This is double-pronged, Reader-land. So, you know how I’m sick and all that, and everyone gets sentimental around the holidays. So I thought I would just update everyone.
First off, let me just share how awesome Mel is. As I progress, her workload goes up. And it’s not an easy action. Do you realize how hard it is to put clothes on an adult in a wheelchair? What about making sure he doesn’t drool everywhere while dressing? Getting up on a Saturday to get me up because I woke her up? Crushing pills, picking my nose, giving me showers and preventing me from falling as we transfer chairs, and wiping my eyes. I am completely dependent on Mel, even more so than the kids! They can feed themselves! So a huge thank you to Mel for showing me what matrimony is all about!
Secondly, I have had some weird realizations with ALS. One, you do not lose feeling anywhere. You feel everything. You have to train yourself to ignore itches and stuff, and if something catches the bottom of your foot, all the muscles spasm. Two, things hurt that you don’t expect. Seriously, why do my hips hurt? And one thigh is always in pain. And three, things are really tiring! Just holding my head up to type, or trying to interact with people, or even worse trying to talk without Tobii, it’s tiring!
Because of increasing pain, a palliative care specialist came out, and she was great! She listened, and came up with a medication plan for me. Unfortunately, I reacted poorly.
My stomach is still in knots, and I now have painful stomach gas, the pain got worse, and so we discontinued two of the meds. The third is helping me with saliva, so we are keeping that one. Oh, and palliative care is not hospice, ok?
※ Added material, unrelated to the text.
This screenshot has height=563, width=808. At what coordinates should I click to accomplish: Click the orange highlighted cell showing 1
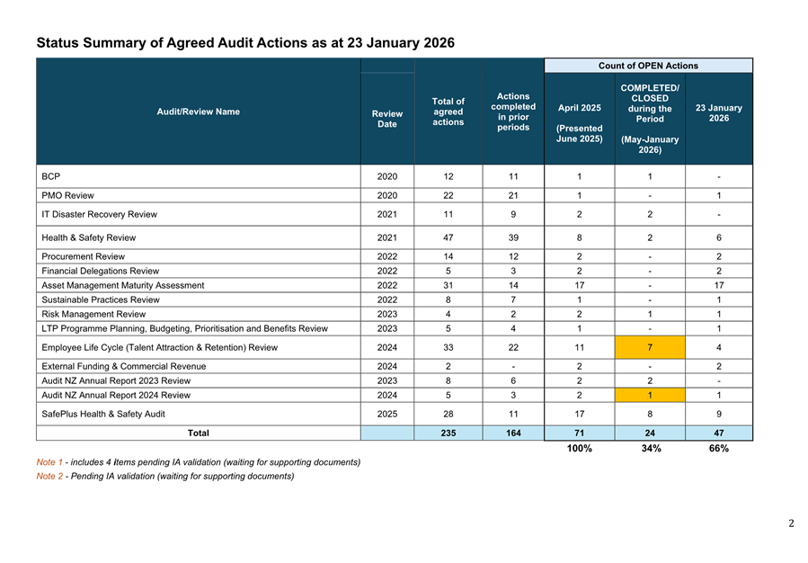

Otherwise, I am progressing. Nasal drainage in the back of my throat makes it hard to breathe. My right arm is weakened so I can’t drive Lively. I can’t hold my head up for very long. My hips, thighs, and back always hurt, and my breathing is shallow. I’m not complaining, but instead sharing valuable information for those who may follow!
They never tell you what to expect. Oh, every case is different, but every time we call up it’s like they are checking a box of anticipated symptoms. “Oh, hips hurt? Yeah, that is normal.” So I am sharing my symptoms with the world so that anyone can learn what to expect. How noble of me.
Otherwise, I’m in trouble. This marks the first medicine that I have agreed to that I did not ask if it could be taken with alcohol, and I didn’t care either. That must mean I’m further along than I thought! When I no longer ask for something I enjoy because I need to dull the pain, something is wrong!
Back to regularly scheduled hijinks after this. I still have letters to write!